Exercise prompt » Please output only the lines that begin at the line with "Image resolution: width=676" and run through the end of the entries below, exactly as written. Drop all pictures.

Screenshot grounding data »
****************************************
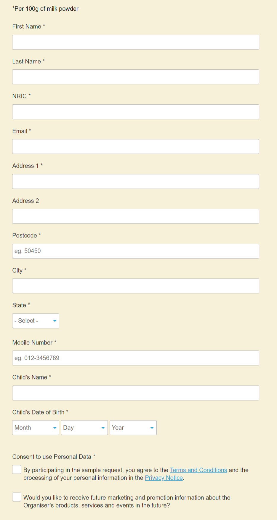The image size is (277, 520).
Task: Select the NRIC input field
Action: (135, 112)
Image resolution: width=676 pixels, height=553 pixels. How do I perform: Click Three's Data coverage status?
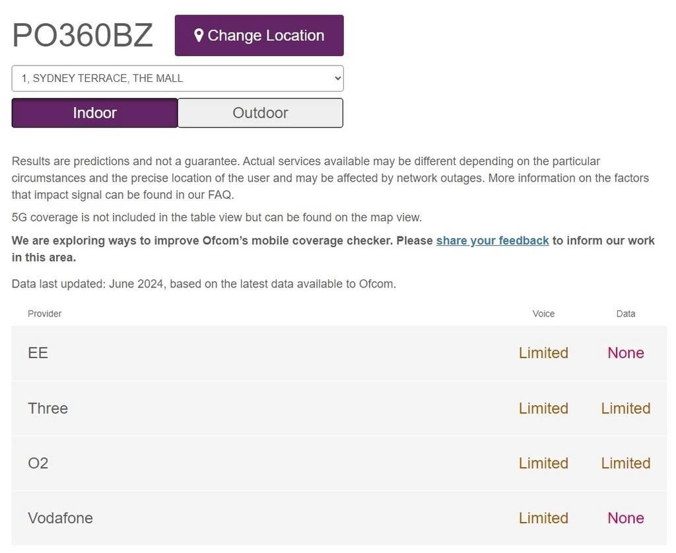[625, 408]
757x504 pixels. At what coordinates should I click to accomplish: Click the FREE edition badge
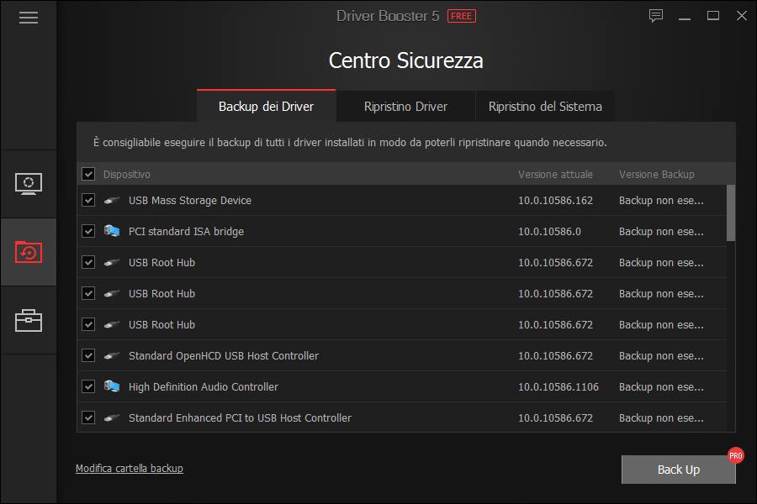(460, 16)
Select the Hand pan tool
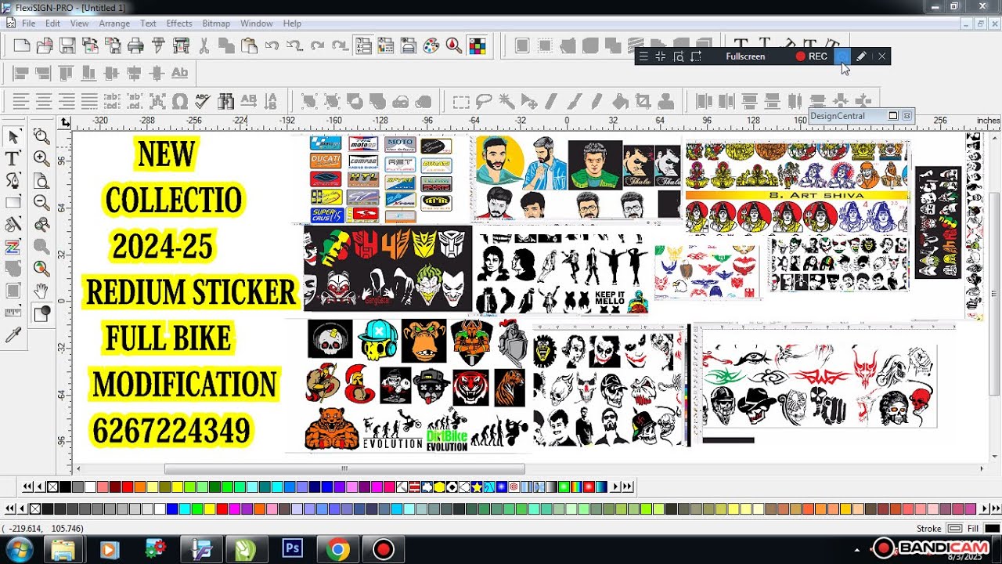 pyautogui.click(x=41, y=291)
****************************************
Solution to the problem »
Image resolution: width=676 pixels, height=553 pixels. How do I perform: Click Three's Data coverage status?
[625, 408]
757x504 pixels. At what coordinates should I click to accomplish: Click the FREE edition badge
(460, 16)
Select the Hand pan tool
 pyautogui.click(x=41, y=291)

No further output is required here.